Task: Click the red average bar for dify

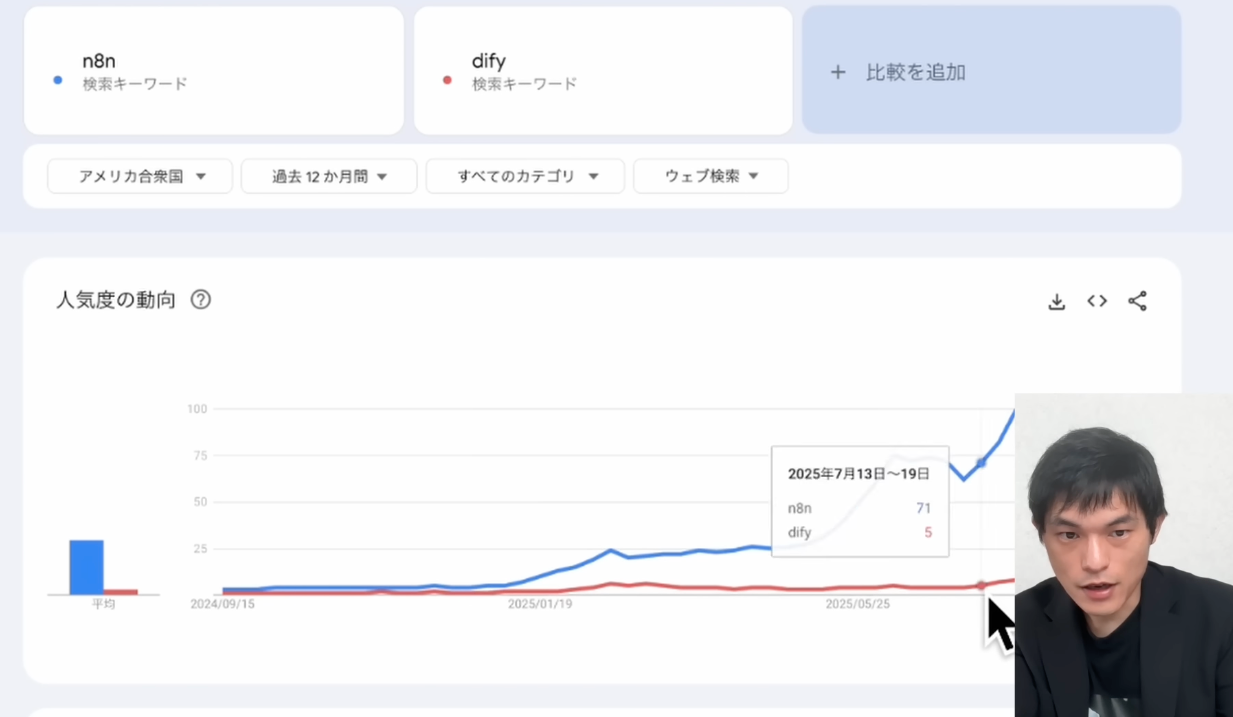Action: coord(121,592)
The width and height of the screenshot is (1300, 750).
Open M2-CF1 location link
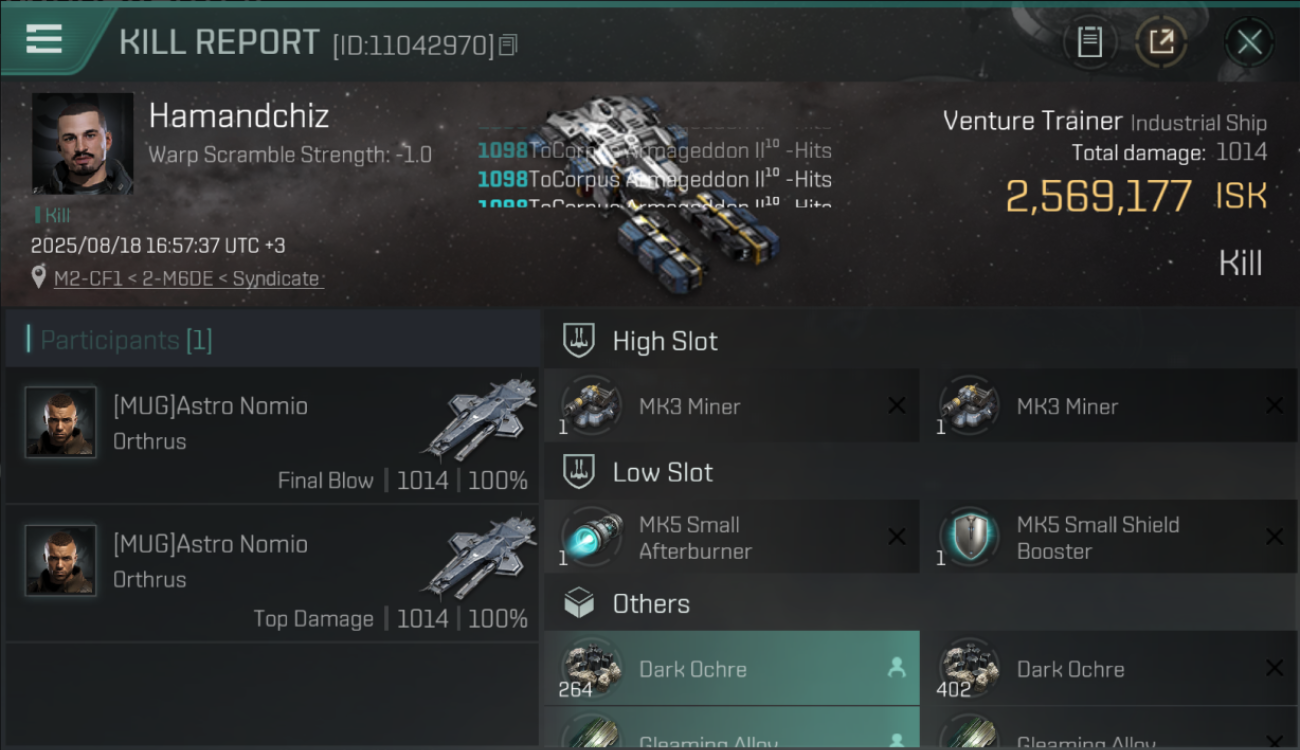pos(187,279)
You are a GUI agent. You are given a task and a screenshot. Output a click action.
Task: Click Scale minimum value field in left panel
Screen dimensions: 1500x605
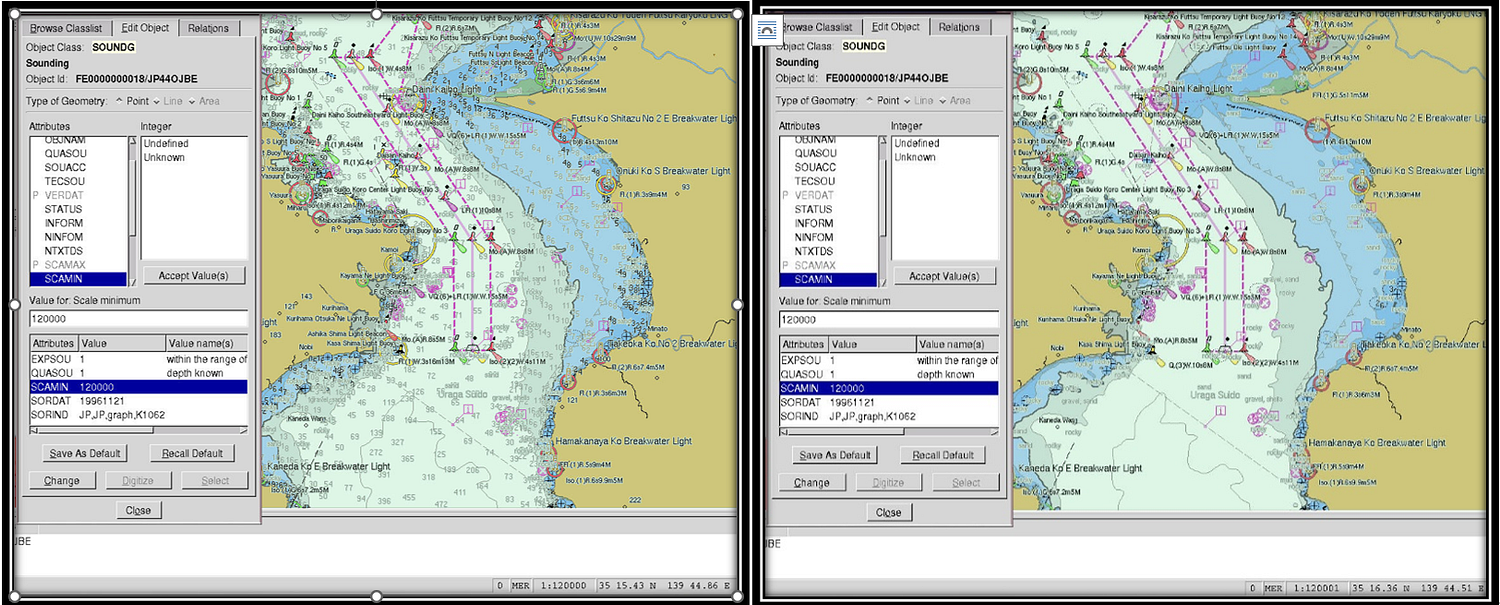138,318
□ □ □ □ □
• What is needed
Reproduce the entries exactly. Do not carry over any picture.

• Solution below
Task: Click the red average bar for dify

Action: coord(121,592)
The width and height of the screenshot is (1300, 750).
Open M2-CF1 location link
pos(187,279)
You are a GUI agent. You are given a task and a screenshot. Output a click action.
Task: Click Scale minimum value field in left panel
Screen dimensions: 1500x605
138,318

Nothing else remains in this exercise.